What should you do before leaving your job?

  • Identify what’s not going well in the job to make sure that you don’t transfer the problem to another area. Otherwise, there is a risk that the issue will reoccur.

  • Consider your manager’s opinion, how you’re performing (well or poorly), what you can improve on in your current role. Resolve contentious issues with colleagues if possible.

  • Review the risks and opportunities of staying versus leaving. Avoid job hopping (short contracts) if possible, make sure you’re the right match for next organisation.

  • Ensure, if possible, that you have another role to go to before leaving.


How do you have the conversation with your manager that you’ve decided to leave?

  • Prepare the conversation that you’ll have with your manager/employer before you hand in your notice. Many people find it tricky to have these direct conversations - they can be difficult or awkward for us.

  • The important thing is to be firm but polite and clear on your decision. You can’t allow there to be wiggle room.

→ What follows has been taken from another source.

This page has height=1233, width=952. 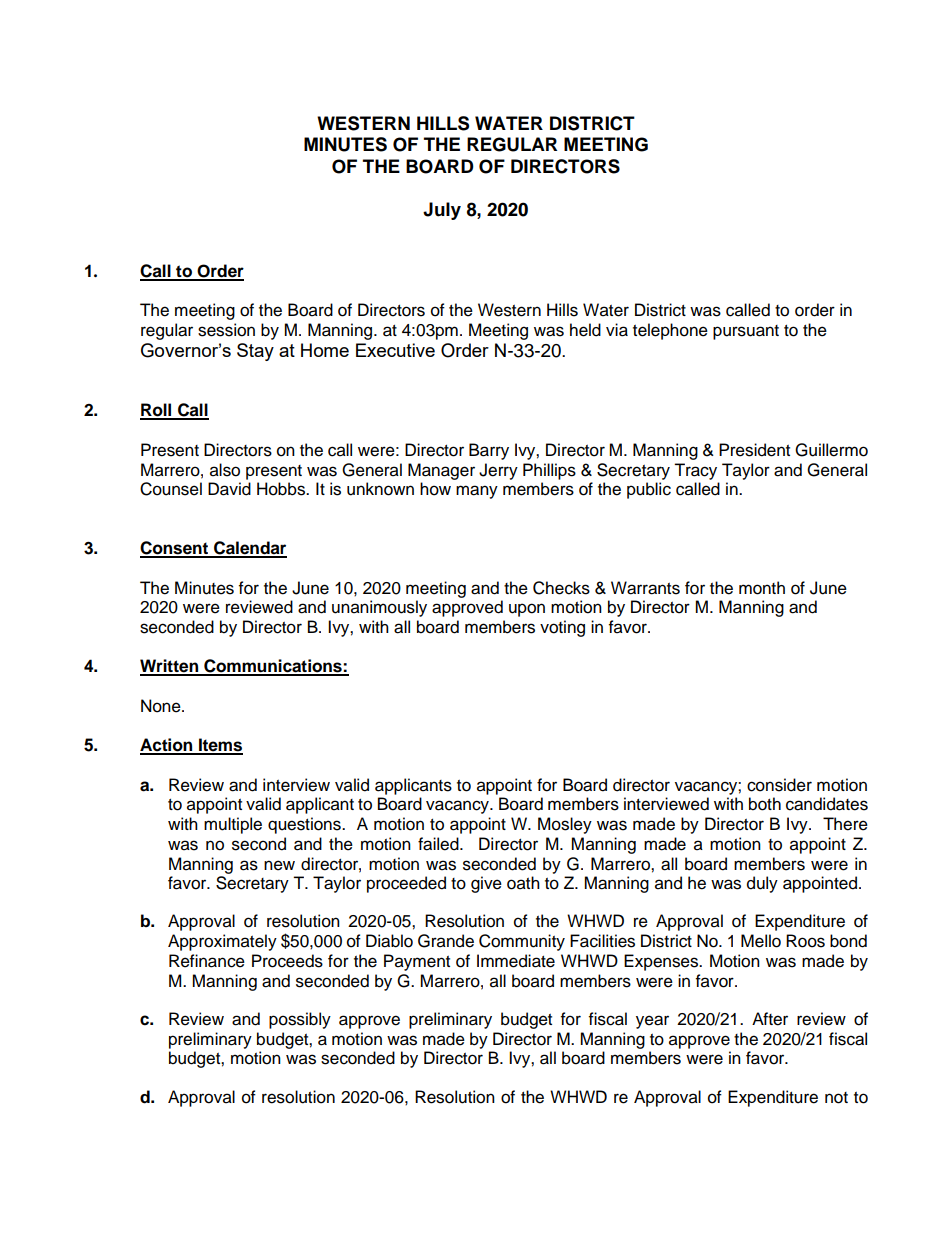 What do you see at coordinates (695, 471) in the page?
I see `Tracy` at bounding box center [695, 471].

    • Be gracious - thank them for the job, the opportunities, training, guidance or support that they’ve given you.

    • Tell them “I’ve been thinking about this role a lot recently, and I’ve decided it’s time for me to move on”. Tell them you’re going to another position rather than leaving your current position.

    • If they ask you to stay and you don’t want to stay “thank you for the offer. This hasn’t been any easy decision for me to make, but I believe the best thing for both the company and myself, is that I take on a new opportunity”.

    • If they say you’ve put them in a difficult position. Acknowledge that they have a difficult job to fill your position, and while you would like to help, you don’t think it would be the most responsible thing to do considering your head/heart isn’t in the role anymore.

    • Make sure to not add too much extra information for someone to quiz you on and end the conversation by thanking them and telling them that you’ll do what you can to ensure there is a smooth transition for the next employee.

 What should you do when going to your next position? 

  • Have a good story for why you left (be positive, be gracious, and be clear), but don’t over elaborate on what happened. That may lead you into being asked difficult questions.

  • Tell them how you benefited from the position, what you achieved and what your responsibilities were.

  • Even if it was a nightmare situation, highlight what you learned from it: I learned a lot about communication, I developed my interpersonal skills and I developed my ability to manage competing priorities.